Kofi Annan is serious about UN reform
Kavi Chongkittavorn, The Nation, Asia News Network, Bangkok
UN Secretary-General Kofi Annan is serious about UN reforms -- no more rhetoric. The strongest indication of this was the appointment of former prime minister Anand Panyarachun to lead a high-powered 16-member panel of international personalities and experts last week.
Whatever recommendations the panel on Threats, Challenges and Change is expected to propose next August, it will surely be by consensus but one arrived through controversy. Reasons are abundant. UN reforms are not new. Everybody knows that the global body needs reform, but nobody knows what kind and to what extent. That helps to explain why UN reforms have moved at a snail's pace.
A few years after its inception, the UN produced hordes of policy and management studies and reform proposals of various kinds. Most of the substantial changes take place in the UN Secretariat every four to eight years.
In 1997, the General Assembly set up five working groups to study comprehensively UN reforms in areas of peace, development, the Security Council, the financial situation and strengthening of the UN. But these were reports prepared by member countries and UN officials so they were full of jargon and hidden agendas. Finally, they ended up on shelves.
Of all the previous reports on reforms, the 2000 Brahimi Report was considered the best because of its relevance to UN peacekeeping operations around the world. The report recommended that prompt action was absolutely essential in peacekeeping, which must be backed up with sufficient resources and commitment from members. These recommendations have already formed the rational of UN operations today, with increased budget and personnel.
Given the current global chaos and the UN's role in areas of conflict, the new panel will certainly focus on the current challenges to peace and security, and the collective action that the UN can undertake to address these problems. The issue of pre- emptive strikes will be high on the list.
In September, Kofi Annan said the UN Security Council (UNSC) might have to discuss the terms under which collective action can be authorized through a council resolution, especially towards a threat posed by terrorist groups.
In a broader context, collective action is also linked to the issue of humanitarian intervention. Indeed, this phrase has proved to be too offensive, a non-starter of sorts, for many UN members. Last year, the independent International Commission on Intervention and State Sovereignty completed a report with a series of recommendations on when and how to intervene in a crisis. The commission used the term "responsibility to protect" instead of "humanitarian intervention".
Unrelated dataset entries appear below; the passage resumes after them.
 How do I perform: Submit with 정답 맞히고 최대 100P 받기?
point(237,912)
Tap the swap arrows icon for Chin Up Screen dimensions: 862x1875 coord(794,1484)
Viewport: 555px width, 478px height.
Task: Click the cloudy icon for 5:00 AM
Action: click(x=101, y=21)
Of major interest will be the pivotal issue of change in the functioning of major organs of the UN and the relationships between them -- especially the UNSC structure, its members and voting system. One of the hot topics is the composition of UNSC members. Developing countries want more permanent and non- permanent council members. Followed the recent collapse of the World Trade Organization talks in Cancun, Mexico, the voices of developing countries are louder and are getting more hearings in the UN corridors.
Leaders from the developing world have already called for inclusion of their representatives and a change in the veto powers that the United States, China, Britain, France and Russia have enjoyed. The problem is, the developing countries have no common stance on the council-related issues.
Obviously, Annan is betting on his reputation to carry out the UN reforms to ensure the world body's centrality in preserving world peace. After all, at stake also is the legitimacy of his leadership and certainly that of UN. After Sept. 11, the members of the Security Council, which are supposed to represent global interests, have turned to narrow self-interested paths. Previously, it was easy for the UNSC to deal with small countries in Africa or Asia. The dilemma comes when the UN has to deal with a member of the UNSC which decides to act on its own.
In recent months, Annan has toughened his attitude towards the U.S., especially after President George W Bush decided to invade Iraq without UNSC authorization. The deliberations of an increased UN role in the reconstruction effort in Iraq deepened misgivings about the U.S. He wants more UN action there.
During his first term, Annan had excellent working relations with the U.S. under the Clinton administration. He backed the U.S. initiative in Kosovo. In fact, U.S. support, through former U.S. envoy to the UN Richard Holbrook, won Annan his second term. Washington had strongly opposed the return of former UN chief Boutros-Boutros Ghali, so he was ditched.
It is remains to be seen how Anand and his team will proceed with their study. This panel is different from UN-appointed panels in the past. Its prestigious members are outsiders -- former leaders who understand how the UN and international systems work. Their recommendations will certainly find resonance in the UN system and among UN members. After all, the panel's members are drawn from the countries in the UNSC and big donors.
As chairman, Anand has the daunting task of putting together practical and doable recommendations. He has at his disposal the expertise of the UN Secretariat and the wealth of insights from the panel. Its report will be counted as a success if it can provide effective advice on how to implement effective multilateralism.